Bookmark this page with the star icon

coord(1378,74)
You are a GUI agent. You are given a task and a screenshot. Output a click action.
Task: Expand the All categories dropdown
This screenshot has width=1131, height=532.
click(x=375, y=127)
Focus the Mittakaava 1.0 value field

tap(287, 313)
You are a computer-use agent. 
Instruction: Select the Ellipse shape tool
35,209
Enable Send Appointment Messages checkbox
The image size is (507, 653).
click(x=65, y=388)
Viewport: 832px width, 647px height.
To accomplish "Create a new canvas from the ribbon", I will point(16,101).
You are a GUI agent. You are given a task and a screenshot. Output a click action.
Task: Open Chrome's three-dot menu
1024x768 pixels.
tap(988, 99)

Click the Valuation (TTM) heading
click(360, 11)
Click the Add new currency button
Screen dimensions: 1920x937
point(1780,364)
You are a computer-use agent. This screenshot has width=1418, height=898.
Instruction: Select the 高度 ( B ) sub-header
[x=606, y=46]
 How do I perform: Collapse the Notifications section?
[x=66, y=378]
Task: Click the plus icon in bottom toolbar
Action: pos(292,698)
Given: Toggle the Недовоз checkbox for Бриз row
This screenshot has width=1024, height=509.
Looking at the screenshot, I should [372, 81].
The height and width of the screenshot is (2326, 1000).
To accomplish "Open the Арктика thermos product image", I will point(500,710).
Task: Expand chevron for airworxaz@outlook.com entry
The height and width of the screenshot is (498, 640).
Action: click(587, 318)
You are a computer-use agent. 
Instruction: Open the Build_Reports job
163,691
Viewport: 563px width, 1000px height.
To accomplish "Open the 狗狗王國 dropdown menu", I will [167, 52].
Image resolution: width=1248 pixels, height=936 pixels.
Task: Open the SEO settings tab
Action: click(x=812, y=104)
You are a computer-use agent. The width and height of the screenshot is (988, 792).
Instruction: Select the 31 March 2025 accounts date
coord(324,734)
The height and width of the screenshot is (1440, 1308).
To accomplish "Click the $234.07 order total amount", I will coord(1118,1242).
==============================
*Your task*: All that is needed is the opening run of the data, given again exactly: please include every line from the first through the line with "Given: Toggle the", both ends kept.

*Response to this task*:
Bookmark this page with the star icon

coord(1378,74)
You are a GUI agent. You are given a task and a screenshot. Output a click action.
Task: Expand the All categories dropdown
This screenshot has width=1131, height=532.
click(x=375, y=127)
Focus the Mittakaava 1.0 value field

tap(287, 313)
You are a computer-use agent. 
Instruction: Select the Ellipse shape tool
35,209
Enable Send Appointment Messages checkbox
The image size is (507, 653).
click(x=65, y=388)
Viewport: 832px width, 647px height.
To accomplish "Create a new canvas from the ribbon", I will point(16,101).
You are a GUI agent. You are given a task and a screenshot. Output a click action.
Task: Open Chrome's three-dot menu
1024x768 pixels.
tap(988, 99)

Click the Valuation (TTM) heading
click(360, 11)
Click the Add new currency button
Screen dimensions: 1920x937
point(1780,364)
You are a computer-use agent. This screenshot has width=1418, height=898.
Instruction: Select the 高度 ( B ) sub-header
[x=606, y=46]
 How do I perform: Collapse the Notifications section?
[x=66, y=378]
Task: Click the plus icon in bottom toolbar
Action: pos(292,698)
Given: Toggle the Недовоз checkbox for Бриз row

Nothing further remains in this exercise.